Hintergrund der Einschätzung ist eine Entscheidung des Bundesverwaltungsgerichts in Leipzig. Dieses hatte Ende Mai verkündet, die Erhöhung des Portos für den Standardbrief 2016 bis 2018 sei rechtswidrig erfolgt. Die 2015 vom Bund erlassenen Bestimmungen der Postentgeltregulierungsverordnung, die die Grundlage für die damalige Erhöhung bildeten, seien unwirksam, hatte das Gericht entschieden.

Die Feststellung der Richter gelte "dem Grunde nach (..) auch für die Zweite Änderungsverordnung", die die Basis für das derzeit geltende Porto gelegt hatte, heißt es in dem Dokument der Netzagentur. Nach einer ersten Betrachtung des Urteilstenors sprächen "gute Gründe dafür, dass auch die Klage gegen die derzeit geltenden Porti für den Kläger Erfolg haben dürfte", heißt es in dem Schreiben weiter.

Wird das Briefporto wieder günstiger?

Das erste Urteil hatte jedoch kaum praktische Konsequenzen, da Kunden der Post sich nicht nachträglich auf zu viel gezahltes Porto berufen können. Im Fall eines Urteils zum aktuellen Porto wären die Konsequenzen deutlich größer: Die Post könnte von der Bundesnetzagentur angehalten werden, das Briefporto von aktuell 80 Cent zu senken.
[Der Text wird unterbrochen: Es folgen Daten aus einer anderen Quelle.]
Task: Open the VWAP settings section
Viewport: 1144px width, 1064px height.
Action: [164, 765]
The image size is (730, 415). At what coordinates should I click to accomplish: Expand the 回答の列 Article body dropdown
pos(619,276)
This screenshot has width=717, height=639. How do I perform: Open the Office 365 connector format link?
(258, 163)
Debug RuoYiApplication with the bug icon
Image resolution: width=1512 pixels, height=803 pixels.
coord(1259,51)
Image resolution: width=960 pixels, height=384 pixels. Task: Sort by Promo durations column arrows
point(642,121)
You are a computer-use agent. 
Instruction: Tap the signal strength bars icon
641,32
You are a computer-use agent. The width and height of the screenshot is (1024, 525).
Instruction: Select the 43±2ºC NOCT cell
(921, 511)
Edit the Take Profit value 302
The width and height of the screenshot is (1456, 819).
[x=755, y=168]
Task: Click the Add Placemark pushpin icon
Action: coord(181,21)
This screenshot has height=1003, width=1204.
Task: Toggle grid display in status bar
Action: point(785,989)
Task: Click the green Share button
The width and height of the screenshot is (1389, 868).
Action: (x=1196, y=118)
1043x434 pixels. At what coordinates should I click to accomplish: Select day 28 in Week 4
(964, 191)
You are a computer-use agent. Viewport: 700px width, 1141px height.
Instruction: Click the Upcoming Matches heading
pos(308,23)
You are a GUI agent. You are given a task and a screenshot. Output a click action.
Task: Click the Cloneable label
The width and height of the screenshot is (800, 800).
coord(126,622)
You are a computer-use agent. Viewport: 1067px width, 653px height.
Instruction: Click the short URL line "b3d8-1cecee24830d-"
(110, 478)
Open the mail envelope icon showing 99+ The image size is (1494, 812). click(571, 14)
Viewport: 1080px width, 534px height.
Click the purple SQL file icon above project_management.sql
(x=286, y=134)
Geklagt hatte gegen die frühere Erhöhung der Bundesverband Paket und Expresslogistik (BIEK), in dem Konkurrenten der Post wie DPD, GLS oder Hermes organisiert sind. Aktuell kostet das Massenprodukt Standardbrief 80 Cent - auch dagegen hat der BIEK geklagt. Einer BIEK-Sprecherin zufolge ist dieses Verfahren aktuell beim Verwaltungsgericht Köln anhängig.

Aufgrund ihrer marktbeherrschenden Stellung ist die Deutsche Post gesetzlich verpflichtet, Portoerhöhungen von der Bundesnetzagentur genehmigen zu lassen. Diese hatte nach Anordnung der Bundesregierung bei der beklagten Erhöhung erstmalig neue Maßstäbe angelegt: Statt die tatsächlichen Kosten und Gewinne der Post auf dem deutschen Markt zugrunde zu legen, orientierte man sich an Gewinnmargen vergleichbarer Unternehmen in anderen Staaten.

Dies sei nicht durch die Verordnungsermäßigung des Postgesetzes gedeckt, argumentierte das Bundesverwaltungsgericht. Für das aktuelle und zuletzt 2018 erhöhte Porto gilt dieselbe Rechtsgrundlage.